Task item
Going down the listing below, print exactly each line from the one with "has width=564, height=252." up to and including the one with "Given: Open the Source Control view", and skip the rest.

Materials provided
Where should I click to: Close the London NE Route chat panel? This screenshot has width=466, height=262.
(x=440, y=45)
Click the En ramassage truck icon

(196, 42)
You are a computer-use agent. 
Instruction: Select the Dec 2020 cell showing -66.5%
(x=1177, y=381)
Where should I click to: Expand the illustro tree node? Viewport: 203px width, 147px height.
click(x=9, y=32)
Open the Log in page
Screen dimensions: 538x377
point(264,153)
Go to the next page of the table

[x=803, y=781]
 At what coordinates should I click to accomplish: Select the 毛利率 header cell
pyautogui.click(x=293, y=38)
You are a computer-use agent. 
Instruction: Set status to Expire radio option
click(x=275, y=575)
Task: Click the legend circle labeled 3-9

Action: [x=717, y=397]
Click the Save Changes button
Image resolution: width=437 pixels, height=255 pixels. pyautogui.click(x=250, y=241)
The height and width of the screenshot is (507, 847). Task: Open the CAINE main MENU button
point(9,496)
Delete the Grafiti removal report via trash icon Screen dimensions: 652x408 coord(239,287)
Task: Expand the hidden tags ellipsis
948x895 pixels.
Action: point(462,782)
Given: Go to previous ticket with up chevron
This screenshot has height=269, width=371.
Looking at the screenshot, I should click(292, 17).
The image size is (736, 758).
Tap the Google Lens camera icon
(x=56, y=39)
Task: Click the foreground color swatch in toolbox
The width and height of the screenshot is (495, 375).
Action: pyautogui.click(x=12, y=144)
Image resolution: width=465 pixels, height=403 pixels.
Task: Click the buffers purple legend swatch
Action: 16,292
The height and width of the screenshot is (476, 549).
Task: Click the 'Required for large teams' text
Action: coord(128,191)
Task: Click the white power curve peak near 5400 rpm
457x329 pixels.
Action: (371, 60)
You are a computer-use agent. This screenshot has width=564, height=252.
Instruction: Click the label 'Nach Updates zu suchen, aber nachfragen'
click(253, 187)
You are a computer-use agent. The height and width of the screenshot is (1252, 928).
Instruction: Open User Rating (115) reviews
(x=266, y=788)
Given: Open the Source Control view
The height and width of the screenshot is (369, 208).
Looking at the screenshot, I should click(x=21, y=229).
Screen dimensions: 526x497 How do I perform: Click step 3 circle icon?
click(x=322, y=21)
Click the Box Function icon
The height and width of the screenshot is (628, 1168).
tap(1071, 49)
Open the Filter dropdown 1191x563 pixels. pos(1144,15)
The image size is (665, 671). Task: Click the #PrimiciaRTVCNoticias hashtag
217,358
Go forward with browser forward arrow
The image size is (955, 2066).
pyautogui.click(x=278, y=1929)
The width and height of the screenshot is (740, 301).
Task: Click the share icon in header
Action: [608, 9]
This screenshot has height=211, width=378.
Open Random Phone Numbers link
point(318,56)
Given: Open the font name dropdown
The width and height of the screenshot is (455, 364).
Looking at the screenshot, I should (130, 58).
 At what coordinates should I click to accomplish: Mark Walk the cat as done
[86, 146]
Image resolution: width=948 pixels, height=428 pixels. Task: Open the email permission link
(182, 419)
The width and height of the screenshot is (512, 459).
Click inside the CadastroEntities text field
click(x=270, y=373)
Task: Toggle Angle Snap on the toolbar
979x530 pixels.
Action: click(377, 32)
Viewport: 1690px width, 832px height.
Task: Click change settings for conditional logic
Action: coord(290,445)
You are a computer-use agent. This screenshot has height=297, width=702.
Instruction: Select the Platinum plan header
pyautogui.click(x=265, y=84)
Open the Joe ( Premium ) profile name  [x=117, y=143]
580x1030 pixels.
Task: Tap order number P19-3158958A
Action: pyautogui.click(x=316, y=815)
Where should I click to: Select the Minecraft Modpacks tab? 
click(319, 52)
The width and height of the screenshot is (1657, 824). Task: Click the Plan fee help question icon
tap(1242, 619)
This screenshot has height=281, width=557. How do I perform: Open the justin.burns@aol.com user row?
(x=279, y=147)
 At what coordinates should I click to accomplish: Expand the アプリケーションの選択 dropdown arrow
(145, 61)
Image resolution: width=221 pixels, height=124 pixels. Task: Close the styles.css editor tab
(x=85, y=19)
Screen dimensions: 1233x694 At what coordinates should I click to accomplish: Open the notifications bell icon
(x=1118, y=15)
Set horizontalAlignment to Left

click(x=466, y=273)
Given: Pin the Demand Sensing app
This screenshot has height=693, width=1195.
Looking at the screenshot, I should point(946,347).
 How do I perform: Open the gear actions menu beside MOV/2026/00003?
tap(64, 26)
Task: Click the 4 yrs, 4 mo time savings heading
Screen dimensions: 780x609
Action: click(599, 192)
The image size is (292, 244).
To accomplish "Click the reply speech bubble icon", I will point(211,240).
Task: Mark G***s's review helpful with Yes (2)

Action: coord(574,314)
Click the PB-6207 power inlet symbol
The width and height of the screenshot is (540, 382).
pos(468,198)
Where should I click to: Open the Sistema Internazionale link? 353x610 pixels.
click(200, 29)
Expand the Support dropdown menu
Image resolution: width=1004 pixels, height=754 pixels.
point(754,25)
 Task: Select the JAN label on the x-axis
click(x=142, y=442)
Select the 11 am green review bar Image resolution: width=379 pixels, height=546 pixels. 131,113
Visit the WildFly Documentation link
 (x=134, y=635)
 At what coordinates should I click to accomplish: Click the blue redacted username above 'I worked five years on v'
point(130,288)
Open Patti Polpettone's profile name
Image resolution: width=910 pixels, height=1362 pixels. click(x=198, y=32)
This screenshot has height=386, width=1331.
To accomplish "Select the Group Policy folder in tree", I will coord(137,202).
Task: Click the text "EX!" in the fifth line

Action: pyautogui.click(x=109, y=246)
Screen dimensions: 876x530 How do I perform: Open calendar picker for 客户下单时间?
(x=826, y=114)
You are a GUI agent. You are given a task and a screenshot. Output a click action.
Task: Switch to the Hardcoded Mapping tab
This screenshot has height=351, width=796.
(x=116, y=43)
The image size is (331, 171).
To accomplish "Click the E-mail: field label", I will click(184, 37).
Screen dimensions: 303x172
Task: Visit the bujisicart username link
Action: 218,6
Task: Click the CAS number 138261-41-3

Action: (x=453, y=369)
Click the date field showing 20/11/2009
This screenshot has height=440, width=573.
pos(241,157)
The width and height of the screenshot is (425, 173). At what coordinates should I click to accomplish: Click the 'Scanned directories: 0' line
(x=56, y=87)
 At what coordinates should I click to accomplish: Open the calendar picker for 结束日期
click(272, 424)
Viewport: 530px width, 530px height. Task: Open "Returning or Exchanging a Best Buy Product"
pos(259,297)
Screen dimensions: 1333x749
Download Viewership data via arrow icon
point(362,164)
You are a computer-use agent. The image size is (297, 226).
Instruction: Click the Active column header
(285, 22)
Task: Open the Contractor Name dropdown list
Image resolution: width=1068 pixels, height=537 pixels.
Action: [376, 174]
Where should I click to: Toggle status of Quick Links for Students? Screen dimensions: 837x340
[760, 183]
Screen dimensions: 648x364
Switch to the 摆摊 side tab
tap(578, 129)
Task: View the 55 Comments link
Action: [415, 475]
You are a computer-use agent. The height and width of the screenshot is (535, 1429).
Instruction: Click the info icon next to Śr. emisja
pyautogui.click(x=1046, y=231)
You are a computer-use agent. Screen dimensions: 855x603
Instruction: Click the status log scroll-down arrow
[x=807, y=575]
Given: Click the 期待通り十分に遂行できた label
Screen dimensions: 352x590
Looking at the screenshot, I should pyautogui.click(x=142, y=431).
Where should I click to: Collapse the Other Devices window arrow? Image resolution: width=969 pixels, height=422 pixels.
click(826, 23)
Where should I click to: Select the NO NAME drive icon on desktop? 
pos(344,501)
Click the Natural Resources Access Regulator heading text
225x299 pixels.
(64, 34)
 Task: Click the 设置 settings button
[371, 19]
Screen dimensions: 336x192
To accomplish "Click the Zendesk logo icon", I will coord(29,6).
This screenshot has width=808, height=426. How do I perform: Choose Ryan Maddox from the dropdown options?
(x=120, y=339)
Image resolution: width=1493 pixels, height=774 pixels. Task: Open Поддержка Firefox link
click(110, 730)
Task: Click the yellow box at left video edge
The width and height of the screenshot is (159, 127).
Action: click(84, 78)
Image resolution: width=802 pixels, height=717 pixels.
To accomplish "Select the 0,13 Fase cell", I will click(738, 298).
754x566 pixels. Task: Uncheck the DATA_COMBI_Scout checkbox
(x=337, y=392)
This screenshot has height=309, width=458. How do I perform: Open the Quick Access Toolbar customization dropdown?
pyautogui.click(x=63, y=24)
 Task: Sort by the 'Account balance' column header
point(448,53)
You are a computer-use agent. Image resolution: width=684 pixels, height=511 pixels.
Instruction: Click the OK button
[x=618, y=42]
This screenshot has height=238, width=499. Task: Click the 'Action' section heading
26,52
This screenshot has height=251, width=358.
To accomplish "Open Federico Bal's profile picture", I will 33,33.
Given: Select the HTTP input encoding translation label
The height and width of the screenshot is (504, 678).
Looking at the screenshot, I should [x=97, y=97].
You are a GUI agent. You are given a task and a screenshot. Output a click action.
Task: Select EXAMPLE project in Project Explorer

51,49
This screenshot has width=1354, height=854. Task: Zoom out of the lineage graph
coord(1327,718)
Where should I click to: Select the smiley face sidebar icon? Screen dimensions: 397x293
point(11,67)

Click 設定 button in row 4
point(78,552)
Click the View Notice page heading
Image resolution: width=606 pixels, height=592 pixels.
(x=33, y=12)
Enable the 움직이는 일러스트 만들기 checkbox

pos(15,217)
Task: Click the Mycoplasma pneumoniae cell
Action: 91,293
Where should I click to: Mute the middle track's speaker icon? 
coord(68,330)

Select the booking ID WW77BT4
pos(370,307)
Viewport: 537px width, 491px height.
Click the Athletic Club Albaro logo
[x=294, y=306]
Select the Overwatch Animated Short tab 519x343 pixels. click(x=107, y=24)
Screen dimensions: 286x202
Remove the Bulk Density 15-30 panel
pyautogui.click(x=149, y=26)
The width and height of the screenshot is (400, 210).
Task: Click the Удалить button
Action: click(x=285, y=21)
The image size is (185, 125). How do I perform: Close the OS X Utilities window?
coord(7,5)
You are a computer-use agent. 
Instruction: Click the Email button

Task solution
You are a computer-use agent. This screenshot has width=564, height=252.
Instruction: Click the label 'Nach Updates zu suchen, aber nachfragen'
click(253, 187)
You are a computer-use agent. The height and width of the screenshot is (1252, 928).
Instruction: Open User Rating (115) reviews
(x=266, y=788)
Given: Open the Source Control view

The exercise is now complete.